100216_WalrusInternal

Shows bidirectional traffic between workstation and the JICS-hosted walrus installation as compared to my locally hosted walrus installation. In theory, the JICS platform should perform better (RAID 0 disks) but has more LAN b/t my workstation and them whereas the local WALRUS was sitting on a box separated only by a single switch. This data shows JICS capping at around 275Mbps for downloads and around 235Mbps for uploads. THe local install showed only slightly higher upload rates (maybe 245Mbps) but the download rate was a good bit higher (> 400 Mbps).

100211_1149

Bidirectional, sequential transfer tests between our research facility and Azure USNC and Azure USSC. Goal here was to test/compare the two and ensure that the behaviors were similar if not identical except for network distance being further b/t us and USSC. Report presentation contains full explanation and details.

100209_HomeNetwork

Basic data transfer tests (bi-directional, sequential) between residential connection (home) and Azure (USNC) and Amazon (USSTD). This data showed less variance b/t the two services (as compared to the lab results) and also showed rather good speed, hinting that the transfers at the lab were suffering for some reason... this led to the isolation of the proxy as a problem and the provision of data to IT to get an exception.

***100208_0800

Data Tests (bi-directional, and sequential) between ORNL workstation and Azure (USNC) and Amazon (USSTD) for the full file range.
NOTE: I believe that this data was hitting the ORNL Proxy Server.

100129_1135

Initial tests in upload transfer tests to both Azure and Amazon.
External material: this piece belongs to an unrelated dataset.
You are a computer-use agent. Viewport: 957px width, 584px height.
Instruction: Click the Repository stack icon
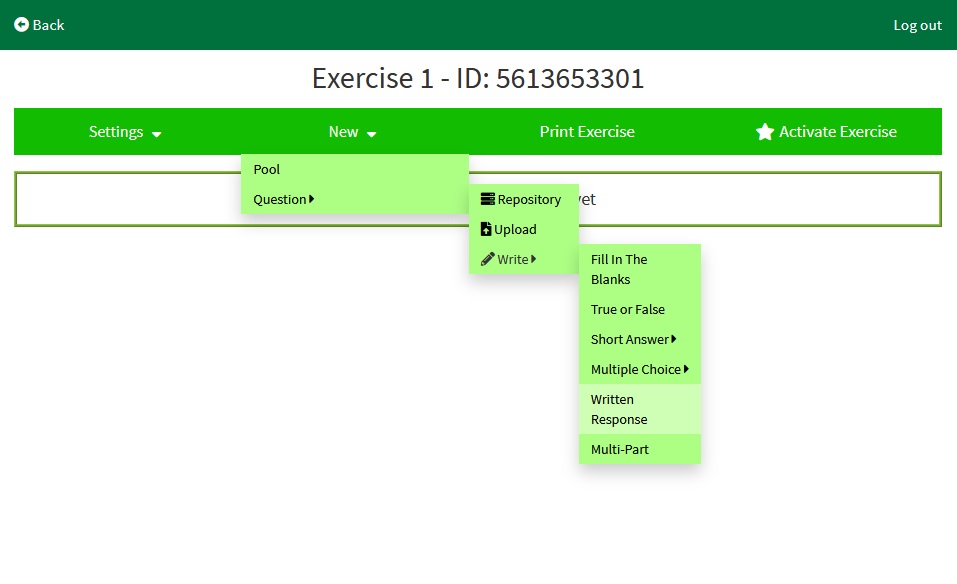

Also represents the first set of data against which the ProcessTransferLogs.ps1 script was run.
NOTE: Needs to be re-run... charts are out of date.
NOTE: I believe that this data was hitting the ORNL Proxy Server.

100120

A continuation of the work started in 100106.
\tracelogs\*.* has the data captured by the code spitting to the local logs and then harvested.
\perflogs\*.* has the data from the various perf counters (proc, mem, etc.)

100110

A continuation of the work started in 100106.
\tracelogs\*.* has the data captured by the code spitting to the local logs and then harvested.
\perflogs\*.* has the data from the various perf counters (proc, mem, etc.)
PerfReport.xlsx calculations and basic charts showing perf usage over time.

100109

A continuation of the work started in 100106.
\tracelogs\*.* this directory is empty.
\perflogs\*.* has the data from the various perf counters (proc, mem, etc.)

100108

A continuation of the work started in 100106.
\b\*.* I don't know/remember what these files represent
\tracelogs\*.* has the data captured by the code spitting to the local logs and then harvested.
\perflogs\*.* has the data from the various perf counters (proc, mem, etc.)

100106

Performed a collection of workflow tasks in Azure (NetCDF - flattened - image generated, table loaded, etc.). These reports and data files show a number of counter values collected during this time. From perf mon values, to inter-Azure transfer rates, etc. Much of this data ended up in the CodeMash presentation. For specific queries used, check the EverNote logs from around that time period.
\tracelogs\*.* has the data captured by the code spitting to the local logs and then harvested.
\perflogs\*.* has the data from the various perf counters (proc, mem, etc.)

091221

More uploading of NetCDF files to Azure.
7_Headers.txt large file of HTTP headers captured during the transfers. has file size (length) and xfer duration data.
DirListing.txt - source files being used for the transfer
Reports.csv - raw data collected during the transfer tests
Reports.xlsx - Calculations and basic charts from results
*.png - charts illustrating various aspects of the results.

091218

I was uploading files to Azure and timing them. These were NetCDF files from IPCC.
ConsoleOutput.txt - Console dump of the testing operations
DirListing.txt - shows the files in the directory that I was attempting to upload
UploadTransferReportRaw.csv - simple CSV data of transfer details (file, size, duration, MS)
UploadTransferReports.xlsx - caluclations and basic charts detailing transfer results
UploadTransferReports01.csv - Sames as UploadTransferReportsRaw.csv but includes seconds, bits, rate fields, etc. (xfer fields).